### Alıntılanan metin
◆ ◆ ◆ ◆ ◆ ◆ ◆
Sevgili okuyucularım, dünkü SÖZCÜ’nün dokuz sütuna manşet yaptığı fotoğraflı haberi görmüşsünüzdür. Gazeteci arkadaşımız Veli Toprak’ın çok önemli bir haberi...
Yıl 2012... İktidar-cemaat kapışması başlamış.
O günkü tam 12 adet AKP milletvekili Pensilvanya’da, Fetullah ziyaretinde!
Neler konuşulduğunun ayrıntılarını elbette bilmiyoruz ama Hocaefendi’ye saygılar sunup elini öpüyorlar, birlikte namaz kılıyorlar ve emirlerini beklediklerini söylüyorlar.
İçlerinden bazıları iktidar partisinde Genel Başkan Yardımcısı, ya da Grup Başkanvekili gibi en üst düzey görevlerde.

*  *  *

Bu süreçte Fetullah’ı ziyaret edip elini öpen AKP milletvekilleri sadece onlar değil. Çeşitli zamanlarda irili ufaklı onlarcası gitti.
Fetullah Gülen, Abdullah Gül ve Recep Tayyip Erdoğan dahil hepsinin saygı duyup bağlı oldukları adamdı!
Bizim Veli o fotoğrafta boy gösteren AKP’lilere sormuş olayı...
Biri (O sırada Giresun Milletvekili Adem Tatlı) “Bizim bu fotoğraflarımızı ortaya çıkaranlar FETÖ ile Bülent Arınç ve Hüseyin Çelik’in fotolarını ortaya çıkarıp niçin yayınlamıyorlar” diye sormuş.
Söylediğine göre bu ziyaret dört yıl önceki bir şeymiş, detayları hatırlamıyormuş. Bir arkadaşları hadi gidelim deyince gitmişler!
Bir başkası (O sırada Ordu Milletvekili Mustafa Hamarat) ise ziyarete gönülsüz katılmış ve şöyle demiş:
“Bir grup halinde olunca ben gelmeyeyim, çarşıda şehirde ayrı gezeyim diyemiyorsunuz!”
◆ ◆ ◆ ◆ ◆ ◆ ◆
### Verilen veriler
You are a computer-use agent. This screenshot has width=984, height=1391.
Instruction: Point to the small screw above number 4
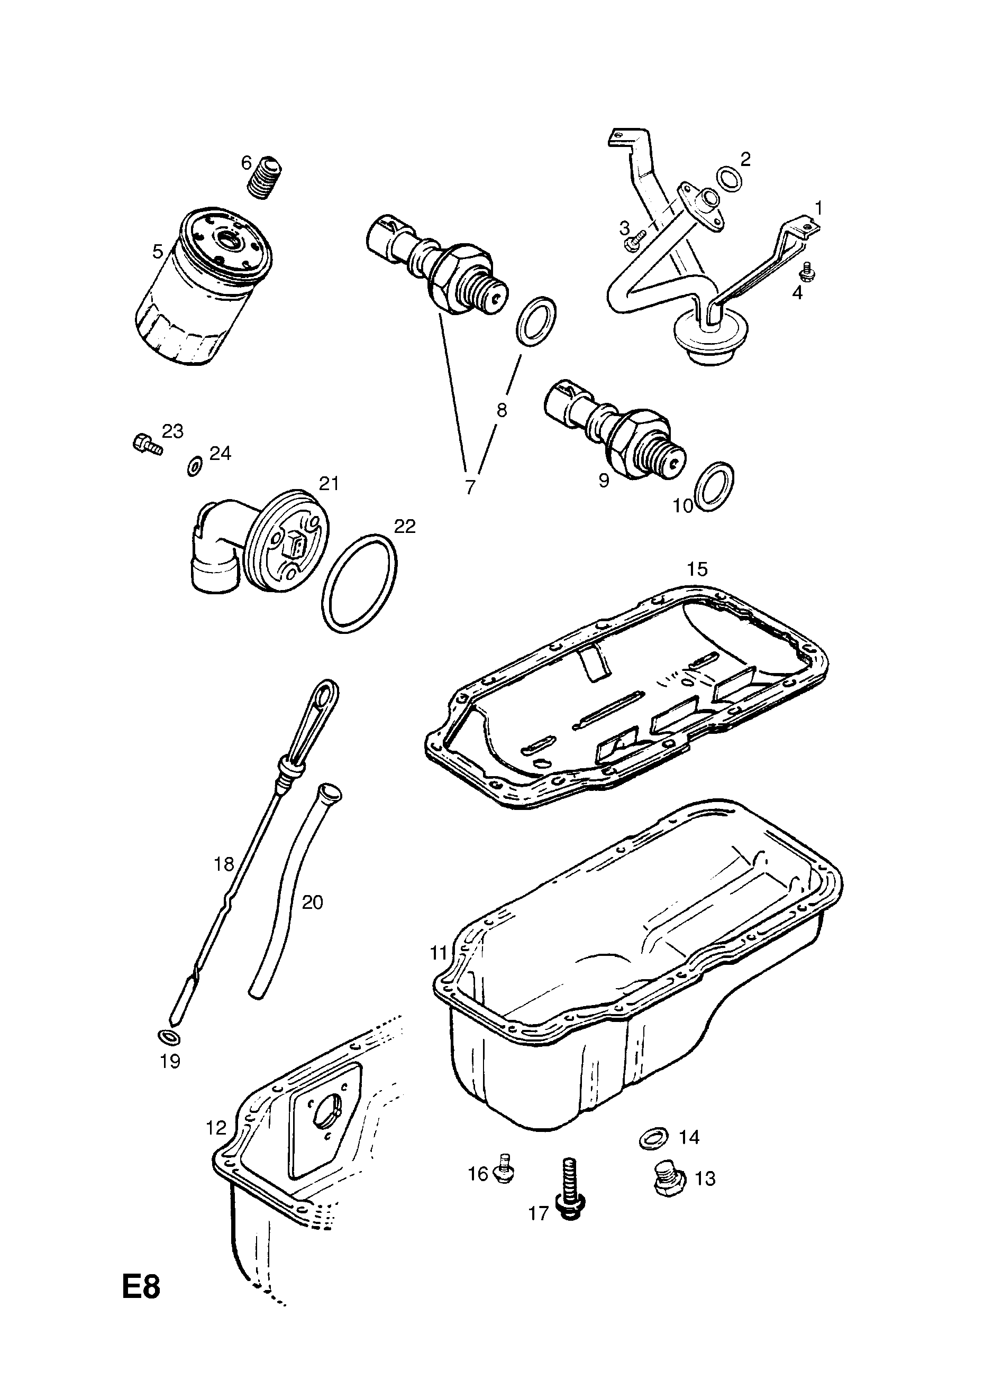806,272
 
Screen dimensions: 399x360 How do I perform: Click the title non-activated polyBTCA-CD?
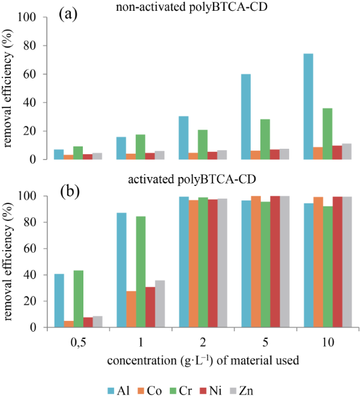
◆ ◆ ◆ ◆ ◆ ◆ ◆
### Yapılacak iş
AKP milletvekillerinin Pensilvanya'da Fetullah Gülen'i ziyaretini anlatan yazıyı, son cümlesinden sonra kaldığı yerden alıp sürdürün.

### Cevap
*  *  *

Şimdi sormak gerekiyor, bu Pensilvanya gezilerini acaba kim, kimler örgütlüyordu?
Hocaefendi’nin evine AKP’liler ve başkaları tarafından kaç gezi düzenlendi, elini öpüp emirlerini almaya başka hangi partililer, bakanlar, milletvekilleri ve yöneticiler gitti?
Bu 12 milletvekilini oraya kim götürmüştü?
Şimdi dikkat ediniz, bu kafileden bir kişi bile ortaya çıkıp “Var mı lan itirazı olan, ben gittim. Gidip konuştuk” diyemeyecektir.
Mertlik ve dürüstlük bunu gerektirse bile...

*  *  *

Fotoğrafta çok dikkat çeken bir husus daha var...
Dört adet kadın milletvekili...
Günlük yaşamlarında dördünün de başı açık.
Fakat şu işe bakın ki Fetullah ziyaretinde kapalı!
Adeta kutsal bir mekâna, camiye veya cenazeye gitmiş gibi...

*  *  *

Türkiye eski Türkiye olsa, basın korkutulmamış olsa, muhteşem bir haber değeri olan o fotoğrafın dün ve bugün hiç değilse bir veya iki gazetede mutlaka kullanılmış olması gerekirdi...
Ama tık yok...
Çünkü basın korkutuldu, sindirildi.
Ya da iktidar partisi yönetiminin bu konuda adam gibi, doyurucu bir açıklama yapması gerekirdi.

*  *  *

Skandal fotoğraf olayı dün basın toplantısı düzenleyen Başbakan Yardımcısı Numan Kurtulmuş’a soruldu:
“Pensilvanya’yı ziyaret edip Fetullah Gülen’le fotoğraf çektiren AK Partili milletvekilleri için bir işlem yapılacak mı?”
Yanıtı çok kısa ve muhteşem!
“Bunlar değerlendirilir.”
Hepsi bu kadar... Bu iki sözcüğün anlamı açık:
“Hiçbir işlem yapılmayacak!..”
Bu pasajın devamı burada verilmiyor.